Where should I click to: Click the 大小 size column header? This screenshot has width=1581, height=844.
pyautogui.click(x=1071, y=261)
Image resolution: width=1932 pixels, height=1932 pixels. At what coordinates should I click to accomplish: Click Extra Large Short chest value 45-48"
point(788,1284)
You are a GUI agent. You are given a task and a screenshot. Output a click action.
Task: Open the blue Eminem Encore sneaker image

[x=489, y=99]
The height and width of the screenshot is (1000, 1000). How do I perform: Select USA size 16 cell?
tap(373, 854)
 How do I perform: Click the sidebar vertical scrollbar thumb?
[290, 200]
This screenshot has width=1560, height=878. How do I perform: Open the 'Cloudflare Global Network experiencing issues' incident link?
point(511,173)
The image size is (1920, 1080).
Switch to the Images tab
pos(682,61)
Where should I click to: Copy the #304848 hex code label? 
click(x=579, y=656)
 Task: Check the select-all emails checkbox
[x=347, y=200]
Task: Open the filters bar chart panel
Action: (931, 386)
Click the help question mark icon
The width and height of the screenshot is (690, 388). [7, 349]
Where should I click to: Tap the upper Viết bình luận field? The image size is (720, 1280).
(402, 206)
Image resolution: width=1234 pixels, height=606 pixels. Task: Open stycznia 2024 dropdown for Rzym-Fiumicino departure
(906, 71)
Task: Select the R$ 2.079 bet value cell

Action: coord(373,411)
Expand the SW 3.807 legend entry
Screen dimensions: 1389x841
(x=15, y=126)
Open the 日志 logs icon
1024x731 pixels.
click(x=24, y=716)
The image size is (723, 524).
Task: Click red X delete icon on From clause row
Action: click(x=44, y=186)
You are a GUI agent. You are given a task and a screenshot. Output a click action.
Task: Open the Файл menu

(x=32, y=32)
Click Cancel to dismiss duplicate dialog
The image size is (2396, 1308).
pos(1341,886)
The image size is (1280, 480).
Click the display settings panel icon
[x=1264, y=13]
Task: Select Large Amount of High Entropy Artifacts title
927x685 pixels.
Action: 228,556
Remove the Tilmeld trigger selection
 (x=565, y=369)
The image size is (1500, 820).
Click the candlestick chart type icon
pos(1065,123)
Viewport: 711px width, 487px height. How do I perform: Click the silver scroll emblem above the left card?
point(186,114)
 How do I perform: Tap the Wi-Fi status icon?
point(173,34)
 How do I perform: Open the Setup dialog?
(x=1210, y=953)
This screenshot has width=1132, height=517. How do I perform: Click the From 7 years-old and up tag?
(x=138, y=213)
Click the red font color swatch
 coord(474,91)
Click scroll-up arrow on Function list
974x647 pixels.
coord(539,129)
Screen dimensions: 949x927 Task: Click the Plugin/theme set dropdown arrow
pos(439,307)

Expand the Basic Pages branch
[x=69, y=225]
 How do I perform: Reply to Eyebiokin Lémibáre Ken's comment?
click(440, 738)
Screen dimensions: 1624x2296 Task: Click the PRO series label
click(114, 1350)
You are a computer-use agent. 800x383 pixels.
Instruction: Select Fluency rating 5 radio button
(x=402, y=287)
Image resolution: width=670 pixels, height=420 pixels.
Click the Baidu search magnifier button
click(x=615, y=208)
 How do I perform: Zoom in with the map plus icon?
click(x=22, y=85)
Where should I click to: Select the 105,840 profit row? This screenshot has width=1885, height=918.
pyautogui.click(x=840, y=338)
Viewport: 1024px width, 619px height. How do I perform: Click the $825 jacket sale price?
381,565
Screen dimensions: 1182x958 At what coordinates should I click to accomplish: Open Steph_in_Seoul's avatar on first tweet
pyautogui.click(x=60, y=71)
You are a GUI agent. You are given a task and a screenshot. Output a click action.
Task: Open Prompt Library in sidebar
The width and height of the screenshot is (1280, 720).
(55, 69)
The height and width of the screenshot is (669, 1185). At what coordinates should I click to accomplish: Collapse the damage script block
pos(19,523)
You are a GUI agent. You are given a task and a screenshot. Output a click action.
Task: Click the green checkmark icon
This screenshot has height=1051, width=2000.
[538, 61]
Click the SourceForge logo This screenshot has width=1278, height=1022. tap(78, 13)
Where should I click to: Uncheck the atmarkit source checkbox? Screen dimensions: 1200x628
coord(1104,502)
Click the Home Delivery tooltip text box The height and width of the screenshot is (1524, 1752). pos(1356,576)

What to produce:
From the line holding "This screenshot has height=1051, width=2000." down to the final line above, quote every line exactly and only those lines.

Worked solution:
This screenshot has height=1051, width=2000.
[538, 61]
Click the SourceForge logo This screenshot has width=1278, height=1022. tap(78, 13)
Where should I click to: Uncheck the atmarkit source checkbox? Screen dimensions: 1200x628
coord(1104,502)
Click the Home Delivery tooltip text box The height and width of the screenshot is (1524, 1752). pos(1356,576)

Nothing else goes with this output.